During his tenure as head of the ISU, Mr. Cinquanta has presided over the most dramatic decline in the popularity of figure in the sport’s history. It is time for him to resign. Here are some of the reasons for this request:
• According to the ISU’s own constitution, Cinquanta’s term was supposed to end in June of this year due to an age requirement that would have made him ineligible for reelection. The extension of his term, which he requested and obtained last year, is unprecedented and undemocratic.
• Mr. Cinquanta is a speed skater who, by his own admission, does not understand figure skating, and in fact shows no appreciation for its artistic side. Nevertheless, he has made radical changes to the sport that have profoundly changed figure skating for the worse, increased corruption in judging, and dramatically reduced the sport’s popularity.
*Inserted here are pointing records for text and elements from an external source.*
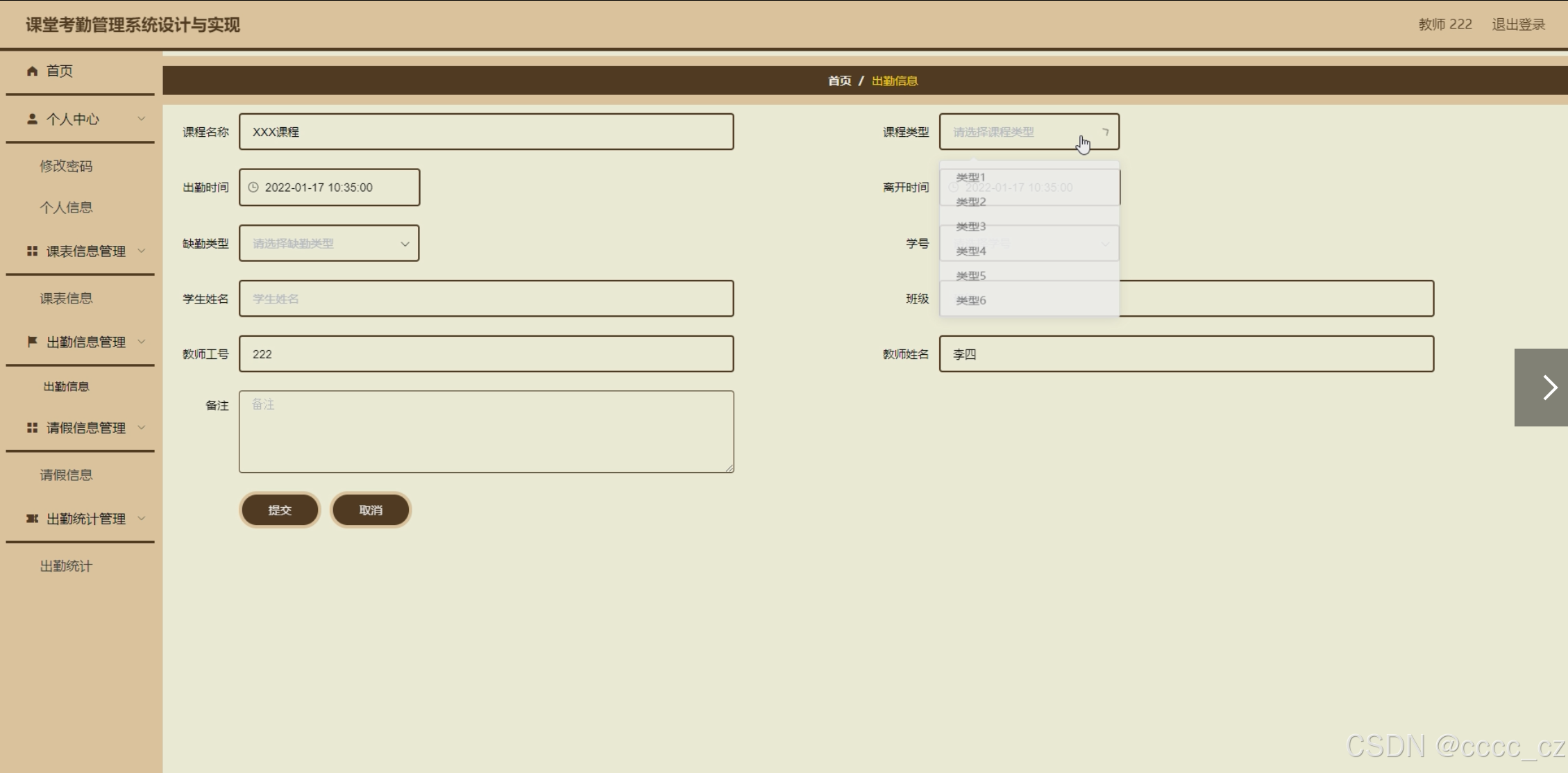
Task: Click the home icon beside 首页
Action: click(x=32, y=71)
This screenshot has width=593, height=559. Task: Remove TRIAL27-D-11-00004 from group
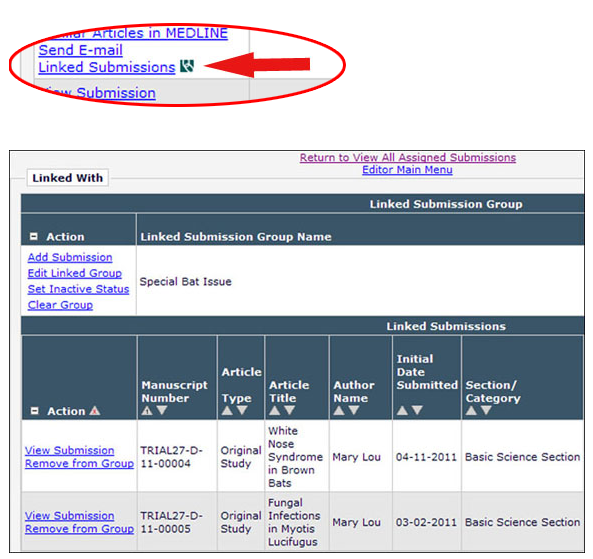coord(79,463)
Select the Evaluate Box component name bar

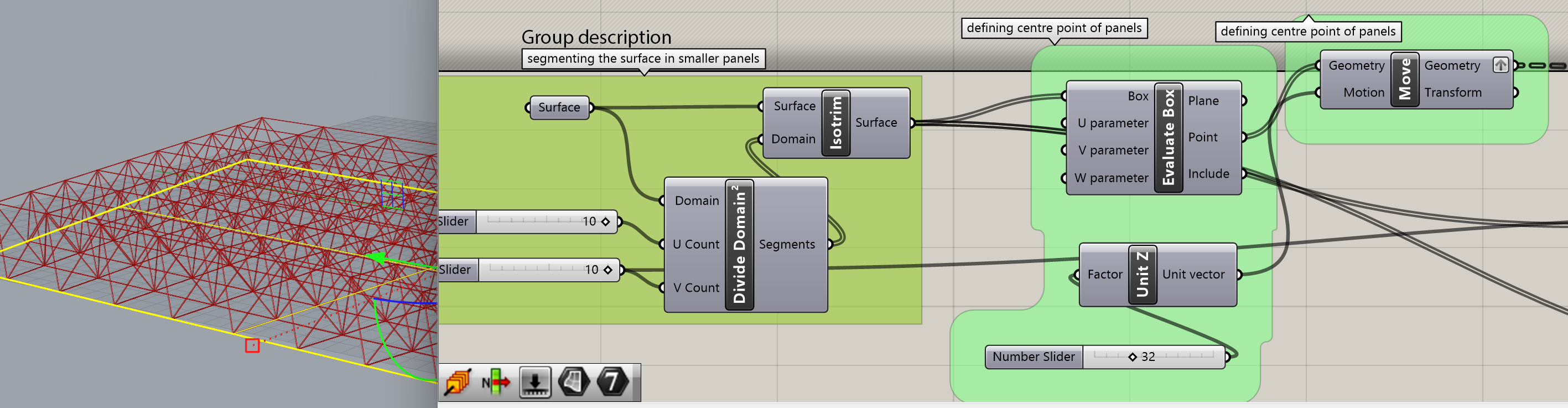click(1168, 138)
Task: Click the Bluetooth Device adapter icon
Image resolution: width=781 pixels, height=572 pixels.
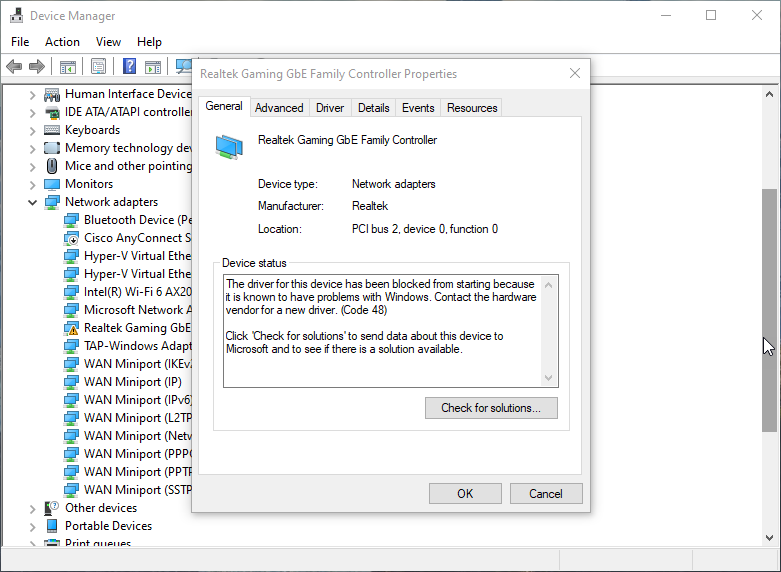Action: pos(71,220)
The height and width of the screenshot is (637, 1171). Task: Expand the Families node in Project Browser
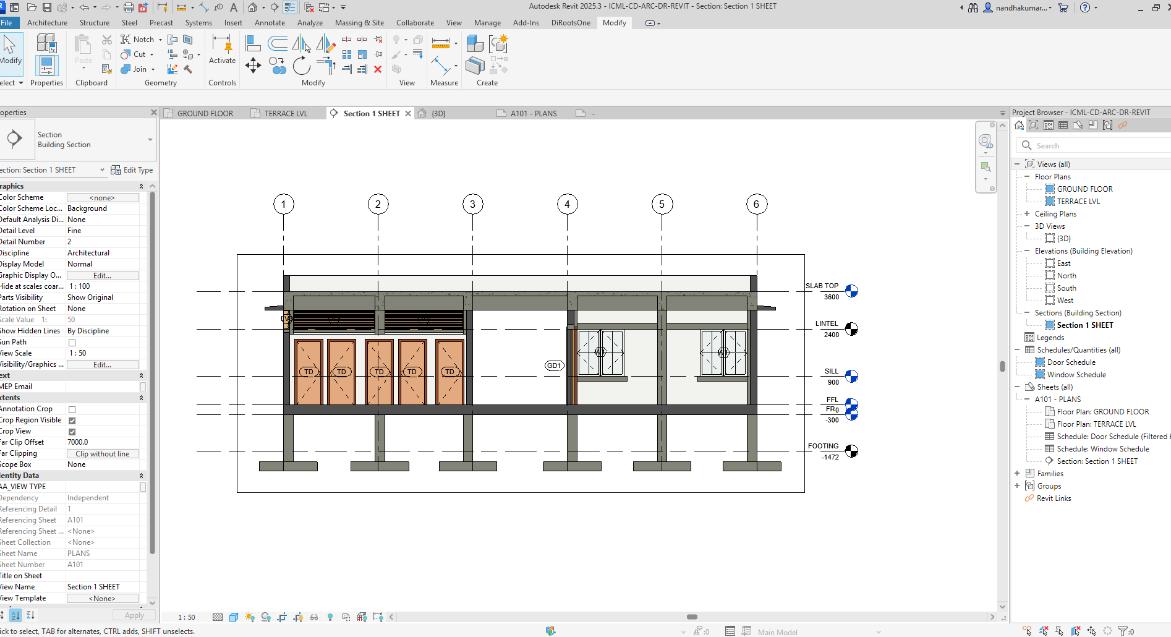point(1018,474)
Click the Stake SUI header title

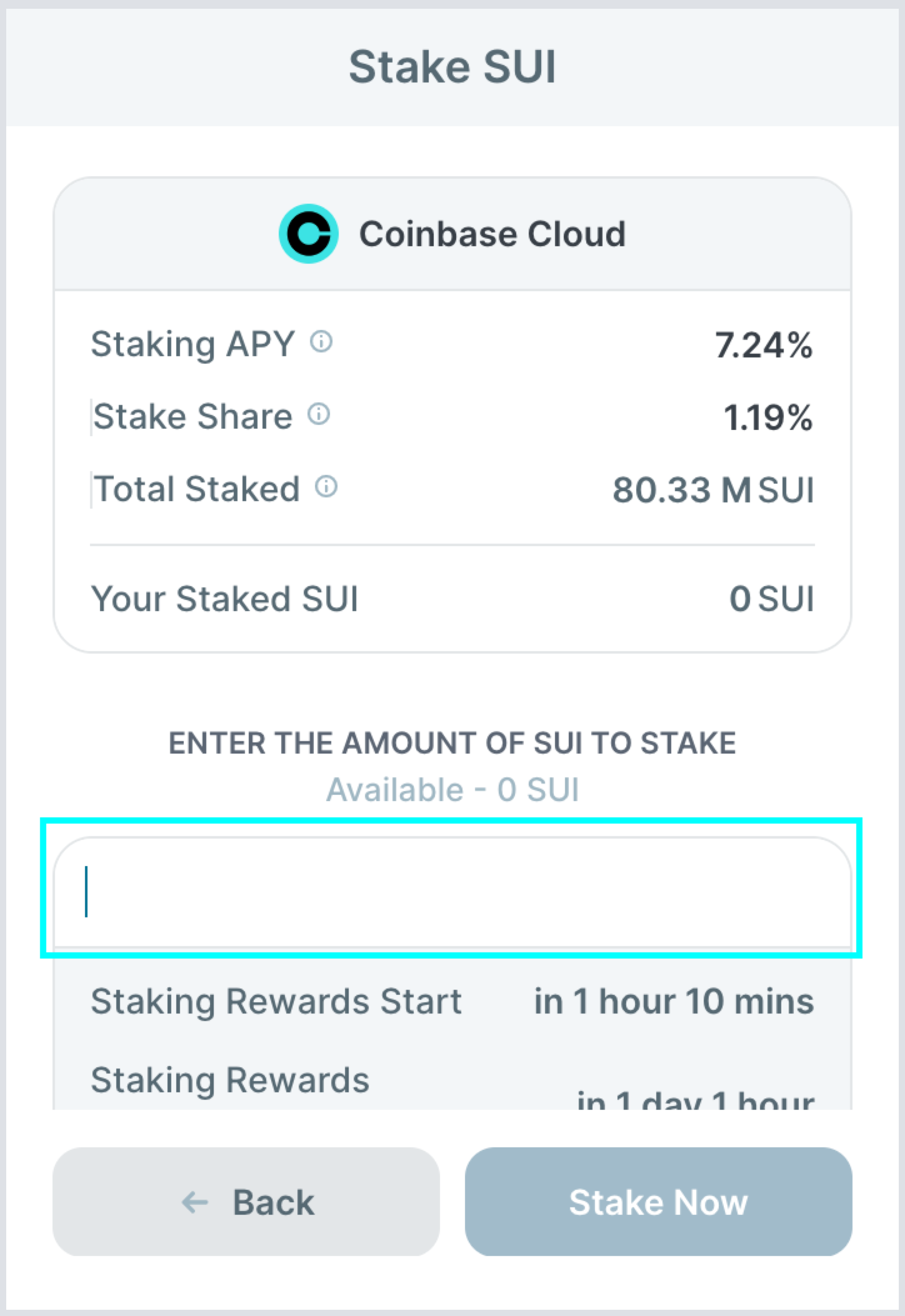tap(452, 67)
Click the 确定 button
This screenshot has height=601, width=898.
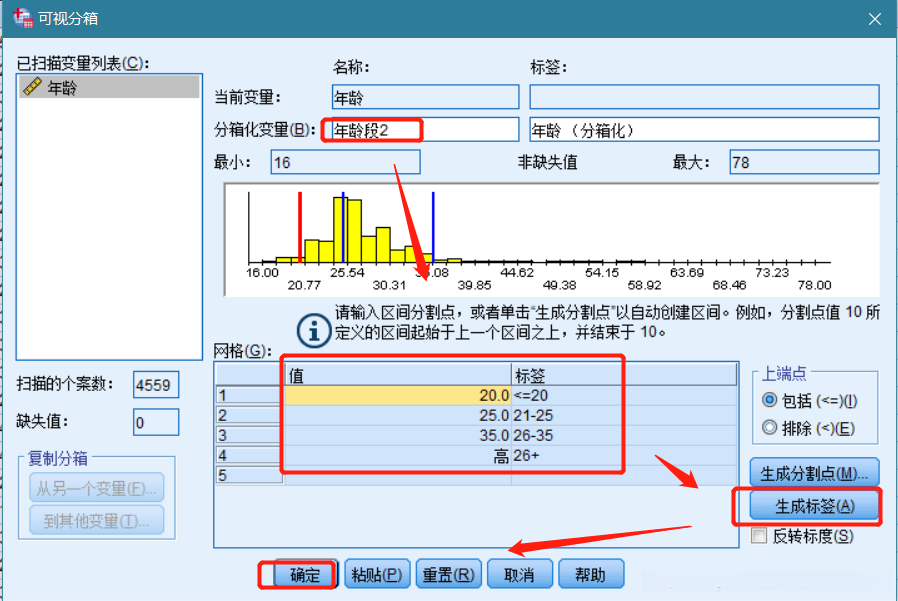[304, 574]
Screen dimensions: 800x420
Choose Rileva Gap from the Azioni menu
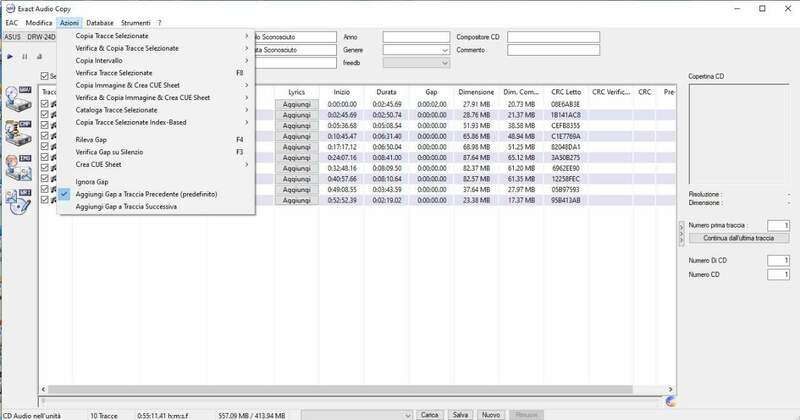pyautogui.click(x=91, y=139)
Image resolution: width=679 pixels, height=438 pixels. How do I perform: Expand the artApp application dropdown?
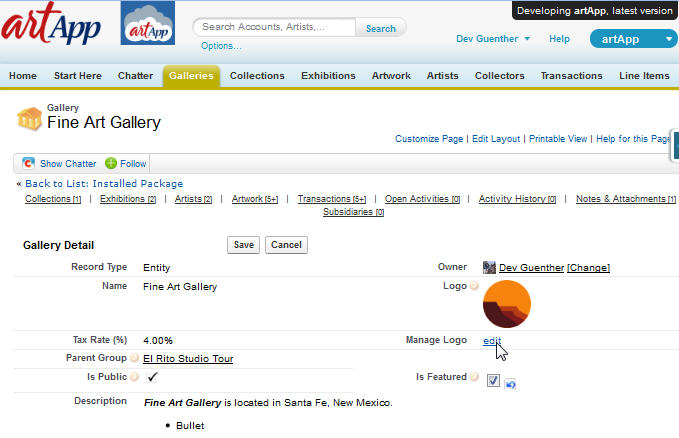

• Mr. Cinquanta wants figure skating to be less artistic and more technical and quantifiable, snubbing the very qualities that made figure skating unique and popular: its unique mix of athleticism and artistry. Figure skating has no purpose or audience without its two facets coexisting side by side.
• One of Mr. Cinquanta's most notorious changes was the introduction of anonymous judging, which encourages fraud and eliminates accountability. Mr. Cinquanta undertook this action in response to the 2002 Olympic pair skating scandal, which he used as a pretext to overturn the century-old judging system with one in which cheating takes place more often than ever before. Moreoever, the scoring is so convoluted as to not be understood or challenged.
• The new system has resulted in more political and reputation-based judging than ever before, with skaters being held up, resulting in scandal after scandal. The worst judging scandal occurred at this year’s Olympic Games in Sochi, Russia, where the results of the ladies' competition and composition of the judging panel have been the subject of great controversy. So far Mr. Cinquanta has chosen to overlook not only a petition signed by two million people requesting an inquiry into this matter, but also an official protest from the South Korean Olympic and skating federations. The protest had been covered in the world press, yet Mr. Cinquanta stated in an interview with the Chicago Tribune that he had not even heard about it. That statement alone is a slap in the face of the sport over which he presides.
• On March 25 of this year, Mr. Cinquanta sent a letter to the ISU representatives in which he proposed yet another series of radical and irrational changes. Most notable among these is his request to abolish the popular short program from figure skating competition. If this proposal were to pass, it would destroy a beloved half-century-old tradition that never caused any controversy and would devastate the sport both financially and in terms of its appeal to fans. At the same time, he wants to retain the most egregious change he implemented: anonymous judging.
As long as Mr. Cinquanta remains in office, figure skating remains mired in incompetence and corruption. Fans are deserting the sport in droves, competitions are often held in near-empty arenas, most shows have folded, TV ratings crashed, the once-thriving professional scene has disappeared, and the sport fails to produce stars to inspire the young and attract fans. In short the financial viability of the sport is at severe risk.
For the love of figure skating, Mr. Cinquanta needs to resign and allow figure skating to be led by an expert in this sport. After so many years of failure, Mr. Cinquanta needs to finally help the sport — by leaving it.